Non-trainable params: 0
_________________________________________________________________

Training
INFO:tensorflow:The provided set of data has an unknown size. This can result in runtime errors if not enough data is provided during execution.
INFO:tensorflow:The model `model_1` has been configured with only 1 steps per execution. Consider increasing the value for the `steps_per_execution` argument passed to the `compile()` method to improve performance.
Epoch 1/3
937/937 [==============================] - 35s 3ms/step - loss: 1.0539 - accuracy: 0.6629
INFO:tensorflow:The model `model_1` has been configured with only 1 steps per execution. Consider increasing the value for the `steps_per_execution` argument passed to the `compile()` method to improve performance.
Epoch 2/3
937/937 [==============================] - 3s 3ms/step - loss: 0.2998 - accuracy: 0.9098
INFO:tensorflow:The model `model_1` has been configured with only 1 steps per execution. Consider increasing the value for the `steps_per_execution` argument passed to the `compile()` method to improve performance.
Epoch 3/3
937/937 [==============================] - 3s 3ms/step - loss: 0.2170 - accuracy: 0.9358

Evaluation
WARNING:tensorflow:x is of type `np.ndarray`. This will be cast to `tf.Tensor` during every call to: `fit()`, `predict()` and `evaluate()`. If you plan to call any of these functions multiple times in your program, it is recommended to pre-emptively cast to `tf.Tensor` to avoid the repeated computation.
WARNING:tensorflow:y is of type `np.ndarray`. This will be cast to `tf.Tensor` during every call to: `fit()` and `evaluate()`. If you plan to call any of these functions multiple times in your program, it is recommended to pre-emptively cast to `tf.Tensor` to avoid the repeated computation.
INFO:tensorflow:The provided set of data has an unknown size. This can result in runtime errors if not enough data is provided during execution.
INFO:tensorflow:The model `model_1` has been configured with only 1 steps per execution. Consider increasing the value for the `steps_per_execution` argument passed to the `compile()` method to improve performance.
156/156 [==============================] - 14s 3ms/step - loss: 0.1307 - accuracy: 0.9629

Note that the function model_fn() can be readily reused, and all we really need to do is move the code inside the context of strategy.scope().

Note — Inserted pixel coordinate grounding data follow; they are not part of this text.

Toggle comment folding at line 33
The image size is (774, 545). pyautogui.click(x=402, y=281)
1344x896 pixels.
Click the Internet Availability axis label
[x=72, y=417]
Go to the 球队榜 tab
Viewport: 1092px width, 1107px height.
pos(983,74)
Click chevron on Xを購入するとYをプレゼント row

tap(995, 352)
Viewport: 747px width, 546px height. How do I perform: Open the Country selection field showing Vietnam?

Prior to the release of version 2.2.0 of the Poplar SDK, it would have been necessary to make the model an instance of the ipu.keras.Model class, which has been removed as of version 2.2.0.

While all computation will now be performed on the IPU, the initialisation of variables will still be performed on the host.

6. Results

Comparing the results from running on the IPU to our earlier CPU results, we can conclude the training time has been significantly reduced by use of the IPU for each epoch other than the initial one.

The first epoch appears to be much slower because this time includes the model’s compilation time. On a real-world example, the single overhead of model compilation should be less significant.

To avoid recompiling the same code every time a TensorFlow process is started, you can turn on caching of the executable.

When running the above code, you may also notice a warning regarding steps_per_execution. This will be addressed in the next section.

The file completed_demos/completed_demo_ipu.py shows what the code looks like after the above changes are made.

Going faster by setting steps_per_execution

The IPU implementation above is fast, but not as fast as it could be. This is because, unless we specify otherwise, the program that runs on the IPU will only process a single batch, so we cannot get a speed-up from loading the data asynchronously and using a looped version of this program.

To change this, we must set the steps_per_execution argument in model.compile(). This sets the number of batches processed in each execution of the underlying IPU program.

The number of batches in the dataset must be divisible by the steps_per_execution. Here, we calculate the number of steps per execution to be (length of dataset) // batch_size (that is, the number of whole batches in the dataset) for maximum throughput.

(x_train, y_train), (x_test, y_test) = load_data()

train_data_len = x_train.shape[0]
train_steps_per_execution = train_data_len // batch_size
train_data_len = make_divisible(train_data_len, batch_size)
x_train, y_train = x_train[:train_data_len], y_train[:train_data_len]

test_data_len = x_test.shape[0]
test_steps_per_execution = test_data_len // batch_size
test_data_len = make_divisible(test_data_len, batch_size)
x_test, y_test = x_test[:test_data_len], y_test[:test_data_len]

Next we update the code from with strategy.scope(): onwards by passing steps_per_execution as an argument to model.compile(), and providing our batch_size value to model.fit() and model.evaluate(). We can re-compile the model with a different value of steps_per_execution between running model.fit() and model.evaluate(). If steps_per_execution is larger than the number of batches in the test dataset then a warning will be logged, but the program will still run successfully because Keras will truncate steps_per_execution to the length of the test dataset. If steps_per_execution is incompatible with the number of batches in the test dataset you must update its value, as we do here.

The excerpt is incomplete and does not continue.